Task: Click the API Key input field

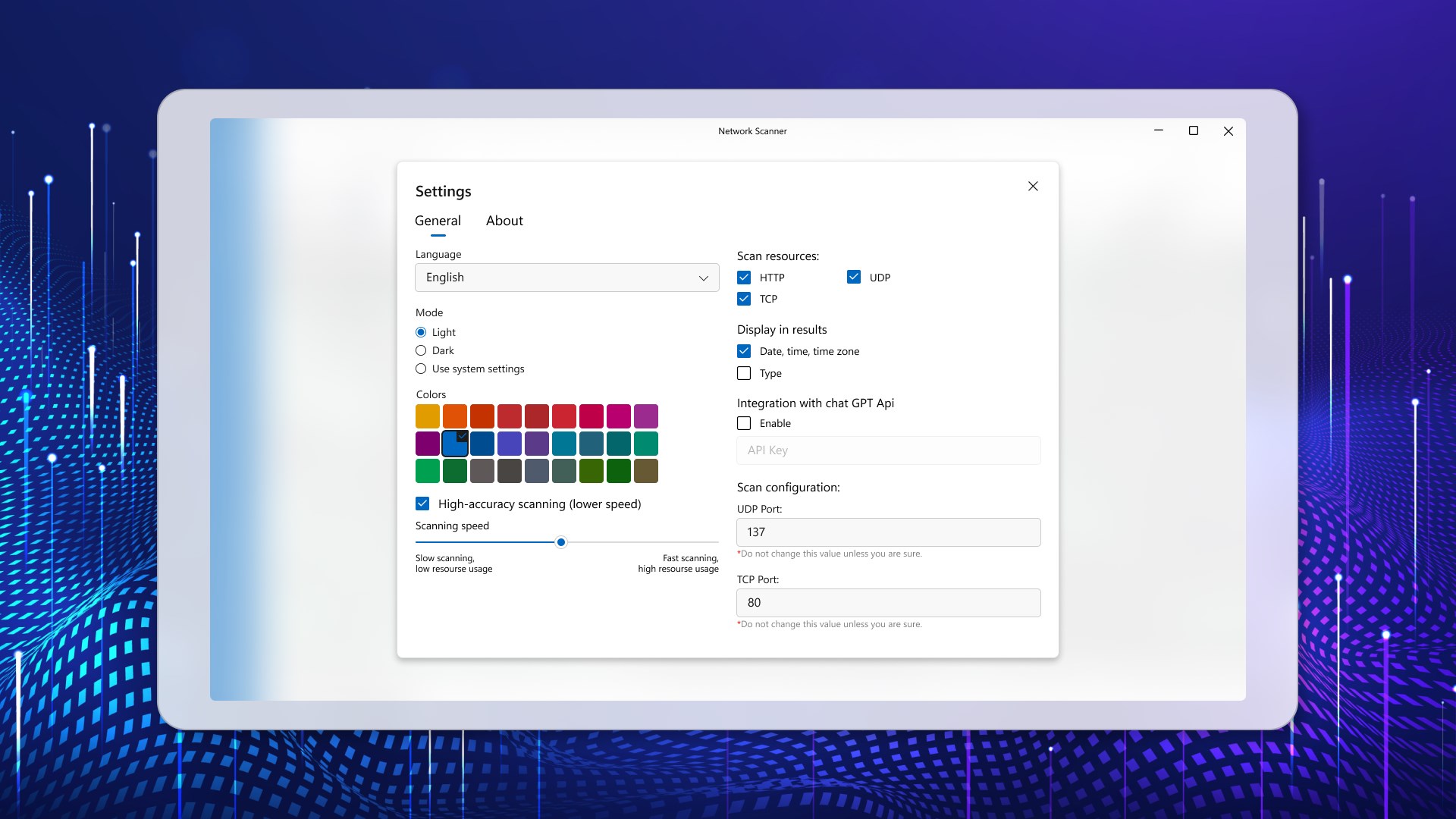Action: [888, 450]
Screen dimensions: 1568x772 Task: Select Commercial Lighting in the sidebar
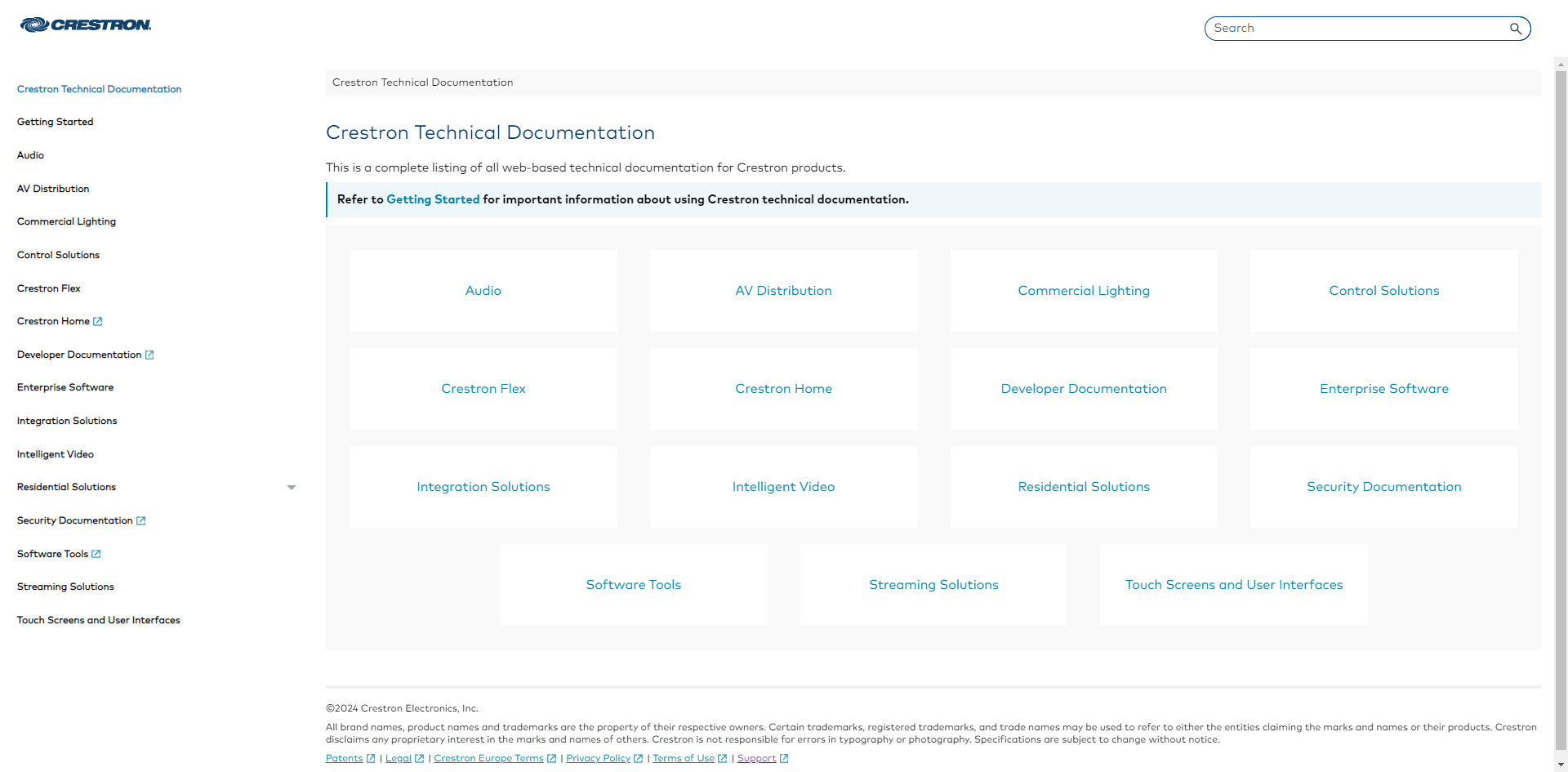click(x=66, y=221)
---
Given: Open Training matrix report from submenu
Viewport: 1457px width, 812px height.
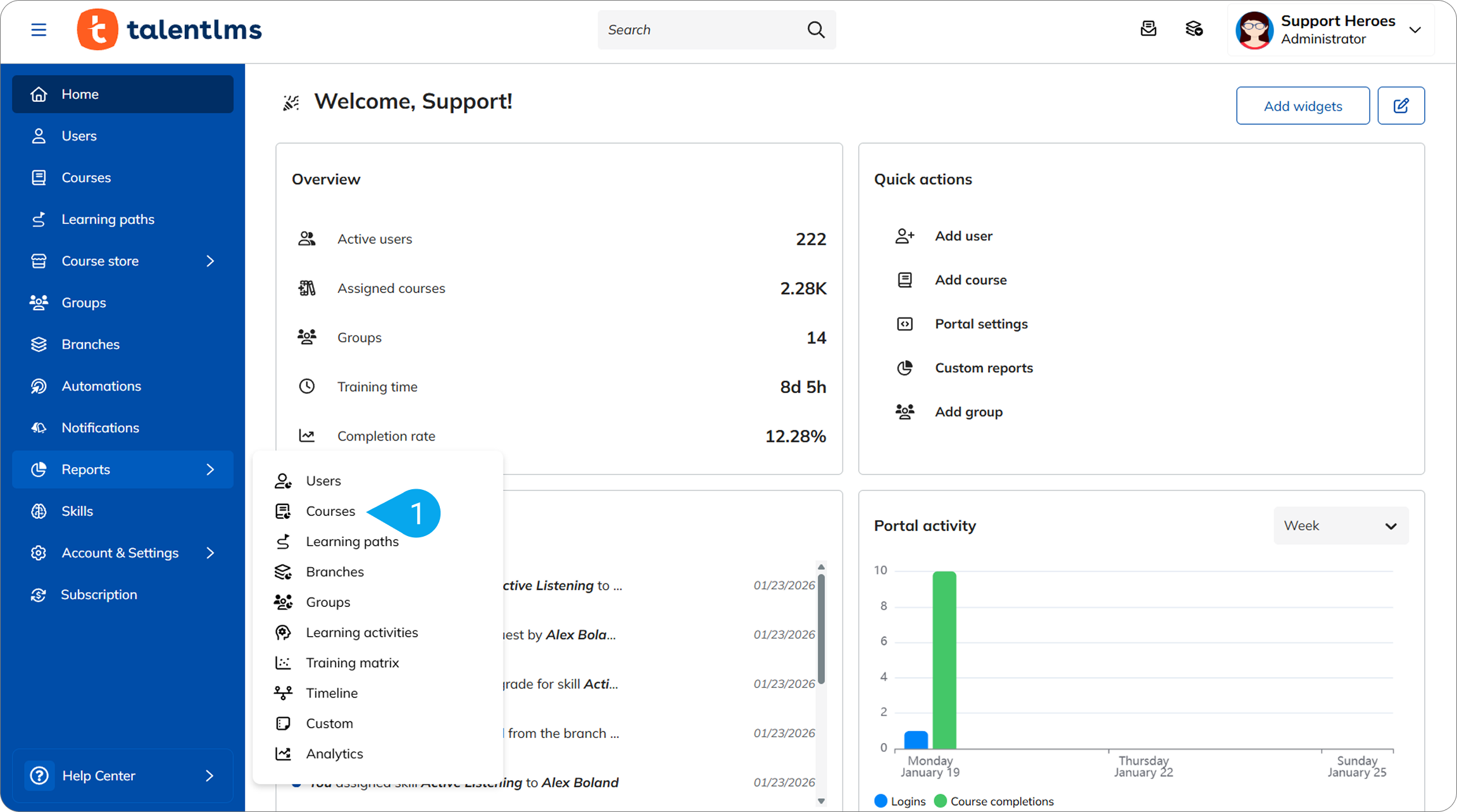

(REQUIRED WORK) From the records above, retype only the lines starting at the line that contains "Given: Open Training" and ending at the line that contains "Viewport: 1457px width, 812px height.", both included.

(TASK SOLUTION)
Given: Open Training matrix report from submenu
Viewport: 1457px width, 812px height.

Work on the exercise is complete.